Label propagation combined with simple model can surpass graph neural network

The original address: cf020031308. Making. IO/cca shut / 2020…

  1. Diffusion based algorithms are also useful for sensor node classification tasks, but are not valued
    • A rule of thumb: In the OGBN-ArXiv dataset, simply classifying nodes as having the most classes in the domain was 61 percent accurate.
  2. There is a positive correlation between classification and prediction residuals on adjacent nodes

Correct and Smooth (C&S)

  1. Base Predict: Classify nodes using a simple non-GNN model, such as node character-based or embedded MLP
  2. Correc: GNN method is used to model the residual between the real results and the results of the previous step
  3. Smooth: Using the Label Propagation (2015) algorithm to Smooth the results of the previous step

Label Propagation

Write the normalized adjacency matrix S=D−1/2AD−1/2 2S =D ^{-1/2} AD ^{-1/2}S=D−1/2AD−1/2, and the resulting matrix of nodes (one row for each node) is Y, LP algorithm propagates the results on the training set to the whole graph by iterating Y=(1−α)Y+αSYY =(1 – \alpha) Y+ \alpha SYY =(1−α)Y+αSY until convergence.

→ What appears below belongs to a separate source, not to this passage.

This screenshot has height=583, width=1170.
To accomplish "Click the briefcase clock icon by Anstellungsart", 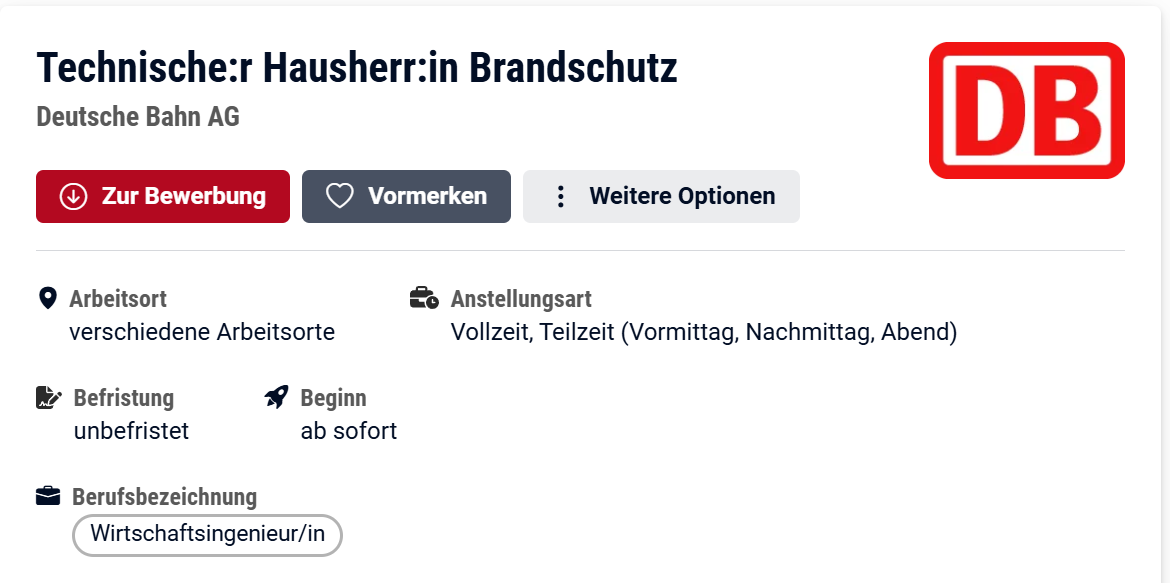I will 424,298.
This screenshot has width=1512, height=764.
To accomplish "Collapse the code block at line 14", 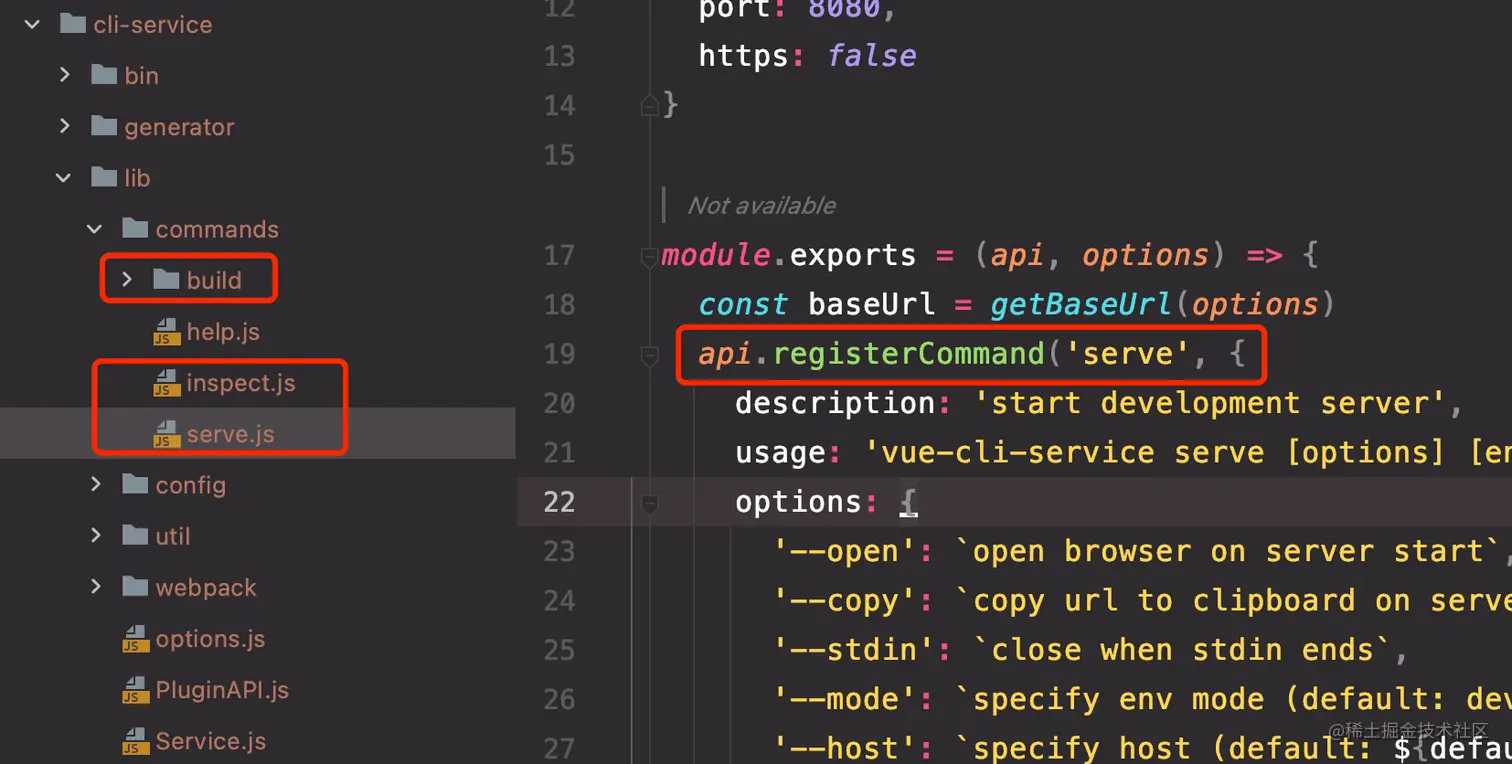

Convergent solution Y ^ ^ \ hat YY will make tr (Y (I) – S Y ^ ^ T) + (1 alpha – 1) ∣ ∣ Y ^ – Y ∣ ∣ \ text 2 {tr} (\ hat ^ T (I – S) Y \ hat Y) + (\ frac1 \ alpha 1) | | \ hat Y – Y | | ^ 2 tr (Y (I) – S Y ^ ^ T) + (alpha 1-1) ∣ ∣ Y ^ – Y ∣ ∣ 2 minimized. The minimization of the first part guarantees that the estimation is smooth and the second part guarantees that the estimated result is as close as possible to the actual result.

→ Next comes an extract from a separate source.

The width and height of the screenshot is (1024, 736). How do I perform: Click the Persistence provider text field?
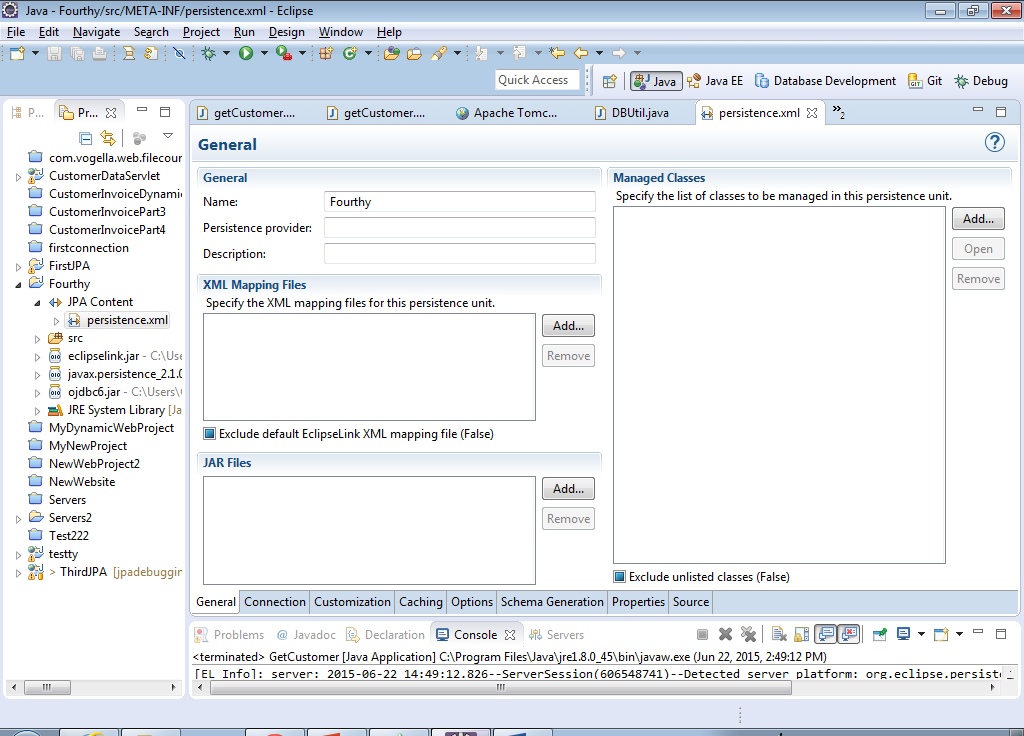459,228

Correct’s implementation details

In the C&S process, except for the Smooth section, which explicitly uses LP, the algorithms of the other two parts can be replaced.

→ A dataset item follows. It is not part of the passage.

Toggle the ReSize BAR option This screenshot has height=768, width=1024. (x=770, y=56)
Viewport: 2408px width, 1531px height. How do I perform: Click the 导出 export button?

In this paper, LP algorithm is also used in the Correct link to spread the residual error on the training set to the full graph E=(1−α)E+αSEE =(1 – \alpha) E+ \alpha SEE =(1−α)E+αSE

But in the process of iteration, There will be less and less residual ∣ ∣ (1 – (alpha) E + alpha SE ∣ ∣ 2 or less (1 – (alpha) ∣ ∣ E ∣ ∣ 2 + alpha ∣ ∣ S ∣ ∣ 2 ∣ ∣ E ∣ ∣ 2 = ∣ ∣ E ∣ ∣ 2 | | (1 – \ alpha) E + \ alpha S E | | _2 \ le (1 – \ alpha) | | E | | _2 + \ alpha | | S | | _2 | | E | | _2 = | | E | | _2 ∣ ∣ (1 – (alpha) E + alpha SE ∣ ∣ 2 or less (1 – (alpha) ∣ ∣ E ∣ ∣ 2 + alpha ∣ ∣ S ∣ ∣ 2 ∣ ∣ E ∣ ∣ 2 = ∣ ∣ E ∣ ∣ 2 so need to be revised

  1. Autoscale. Multiply residual estimates outside the training set by a coefficient to make their absolute mean equal to the training set
  2. Scaled Fixed Diffusion (FDiff-scale). Another diffusion algorithm: E=D−1AEE =D ^{-1}AEE=D−1AE without changing the residual on the training set (where D−1AD^{-1}AD−1A can be imagined as the transfer matrix)

The experimental results

The number of parameters is very low and you don’t even need to learn parameters to do very well, and you learn very quickly. The classification effect has surpassed THAT of SotA in many data sets, and it ranks first in many tasks in OGB’s node classification task list.